Doug devils me a grin. “That, Teen Angel, is my date,” he says. “Nate here explained the thing about, y'know, five people being a funny number.”

I don't dare look at Paula, and couldn't even if I wanted to. I can't stop staring at this . . . this
model
in front of me. I've seen her once or twice in the Workshop office but always assumed she was a grown-up.

“Who is she?” I hiss.

“Her name is Ziba,” he says.

“Zebra?” I ask. Who the hell names their kid Zebra?

“No, Zeee-bah. She just moved here.” He beams at her admiringly. “Is she hot or what?”

Even in a pair of gladiator sandals that lace up around the ankles, Ziba is still taller than the rest of us, I'd say close to six foot, and she has to lean way over to talk to her mother through the car window. I assume it's her mother because she, too, is beautiful and elegant and Ziba kisses her goodbye on both cheeks, European style. Her mother hands her an ivory silk scarf and a beaded clutch purse, then waves a manicured hand our way like she knows us (which she doesn't) as the Jag slowly slides away.

Doug tugs on his new vest and struts over to Ziba, smirking like a little boy who just got a pony for Christmas. Ziba takes her time wrapping the silk scarf around her head, crisscrossing the ends over the architecture of her neck and shoulders, the way you see in old Audrey Hepburn movies. She inclines her head so Doug can do the European two-cheek-kiss thing, which I must say he manages to pull off without looking too retarded. I make a mental note to practice this gesture until I can accomplish it with grace and ease. I glance up for the first time at Paula, whose left eye is twitching like she just drank something sour.

Ziba marches over, hips swinging like a runway model, and sticks her arm straight out to give each one of us a firm handshake as Doug introduces us, something I've never seen another teenager do.

“Well,” Paula says, trying to look chipper, “we better go or we'll miss the train.” I'm just about to feel sorry for her when she grabs her lunch box in one hand and Ziba in the other and says, “Now, I'm fascinated to know, what kind of name is Ziba? Let me guess. Is it Indian?”

“No, it's Persian,” Ziba says, emphasis on the “purrrh.”

“Persia
!

Paula squeals, pulling Ziba toward the station. “You must tell me
all
about it.”

Paula wasn't a National Merit scholar for nothing.

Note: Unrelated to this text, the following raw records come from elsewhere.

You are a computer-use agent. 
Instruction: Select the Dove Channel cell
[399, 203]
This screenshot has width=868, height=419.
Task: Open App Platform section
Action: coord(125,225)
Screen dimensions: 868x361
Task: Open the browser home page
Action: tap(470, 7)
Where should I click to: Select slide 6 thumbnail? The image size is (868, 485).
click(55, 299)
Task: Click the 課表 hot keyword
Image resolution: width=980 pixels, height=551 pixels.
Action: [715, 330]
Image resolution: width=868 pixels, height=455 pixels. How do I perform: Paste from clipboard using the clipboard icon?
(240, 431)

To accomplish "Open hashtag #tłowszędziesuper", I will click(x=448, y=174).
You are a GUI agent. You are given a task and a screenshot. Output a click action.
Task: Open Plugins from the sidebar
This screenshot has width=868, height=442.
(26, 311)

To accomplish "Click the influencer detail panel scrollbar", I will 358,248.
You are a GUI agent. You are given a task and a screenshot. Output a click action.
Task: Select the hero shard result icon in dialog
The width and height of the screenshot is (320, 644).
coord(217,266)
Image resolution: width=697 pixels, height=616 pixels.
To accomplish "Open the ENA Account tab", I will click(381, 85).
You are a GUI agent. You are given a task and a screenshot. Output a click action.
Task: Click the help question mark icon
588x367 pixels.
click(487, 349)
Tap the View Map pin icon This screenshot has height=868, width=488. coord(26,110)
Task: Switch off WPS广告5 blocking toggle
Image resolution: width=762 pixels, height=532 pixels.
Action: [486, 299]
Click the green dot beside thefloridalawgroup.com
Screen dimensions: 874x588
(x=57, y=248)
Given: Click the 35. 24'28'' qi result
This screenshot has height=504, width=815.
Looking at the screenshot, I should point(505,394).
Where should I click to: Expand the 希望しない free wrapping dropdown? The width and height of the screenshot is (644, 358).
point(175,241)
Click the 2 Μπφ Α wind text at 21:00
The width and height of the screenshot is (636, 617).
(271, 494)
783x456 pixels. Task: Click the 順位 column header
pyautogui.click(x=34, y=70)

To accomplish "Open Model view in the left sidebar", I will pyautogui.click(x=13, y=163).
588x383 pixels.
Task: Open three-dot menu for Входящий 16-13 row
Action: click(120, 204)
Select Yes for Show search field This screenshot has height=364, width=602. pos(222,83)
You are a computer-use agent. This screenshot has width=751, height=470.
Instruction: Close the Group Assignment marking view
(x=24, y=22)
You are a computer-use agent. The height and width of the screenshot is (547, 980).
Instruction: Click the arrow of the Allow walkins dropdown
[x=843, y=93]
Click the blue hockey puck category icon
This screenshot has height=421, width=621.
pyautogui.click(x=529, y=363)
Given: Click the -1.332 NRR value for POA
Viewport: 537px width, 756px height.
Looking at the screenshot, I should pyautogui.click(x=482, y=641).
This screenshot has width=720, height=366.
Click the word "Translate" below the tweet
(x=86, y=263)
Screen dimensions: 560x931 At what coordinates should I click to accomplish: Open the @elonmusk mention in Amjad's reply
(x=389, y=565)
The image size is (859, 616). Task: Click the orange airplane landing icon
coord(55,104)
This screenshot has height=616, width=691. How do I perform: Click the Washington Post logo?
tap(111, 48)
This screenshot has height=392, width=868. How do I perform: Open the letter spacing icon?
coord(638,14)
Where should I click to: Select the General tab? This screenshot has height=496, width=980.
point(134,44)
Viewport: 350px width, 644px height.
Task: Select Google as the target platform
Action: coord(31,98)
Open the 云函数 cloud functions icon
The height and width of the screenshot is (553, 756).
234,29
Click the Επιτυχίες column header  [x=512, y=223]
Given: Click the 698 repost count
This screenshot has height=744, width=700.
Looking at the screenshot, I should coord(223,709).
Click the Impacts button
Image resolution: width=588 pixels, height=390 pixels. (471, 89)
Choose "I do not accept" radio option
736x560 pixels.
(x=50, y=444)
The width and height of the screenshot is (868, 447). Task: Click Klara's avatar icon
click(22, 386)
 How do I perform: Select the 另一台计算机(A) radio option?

Faced with insurmountable competition for Doug's attention, she solves the problem neatly by monopolizing Ziba's attention instead. I know her feelings are hurt, but she's too fair-minded to blame Ziba for it, and I can tell she can't help but admire someone who has the good sense to do the Audrey Hepburn scarf-on-the-head thing and carry a beaded clutch bag.

But if Paula's banter fills the train ride, Ziba's mere presence dominates it, and we all make minor adjustments to accommodate her. Natie rattles on about everything he's ever read in the
New York Times
about the Middle East, explaining to those of us who only read the Arts & Leisure section that Persia is the ancient name for modern-day Iran. He also guesses rightly that Ziba's family had to get out in 1979 when the Ayatollah came to power, although she doesn't volunteer why and we don't ask. Personally, I prefer to revel in the mystery where she's concerned so I just try to seem droll and blasé. Doug, on the other hand, tries to act all worldly and Continental because he's spent summers with his mother's family in Germany, like that's got anything to do with Persia.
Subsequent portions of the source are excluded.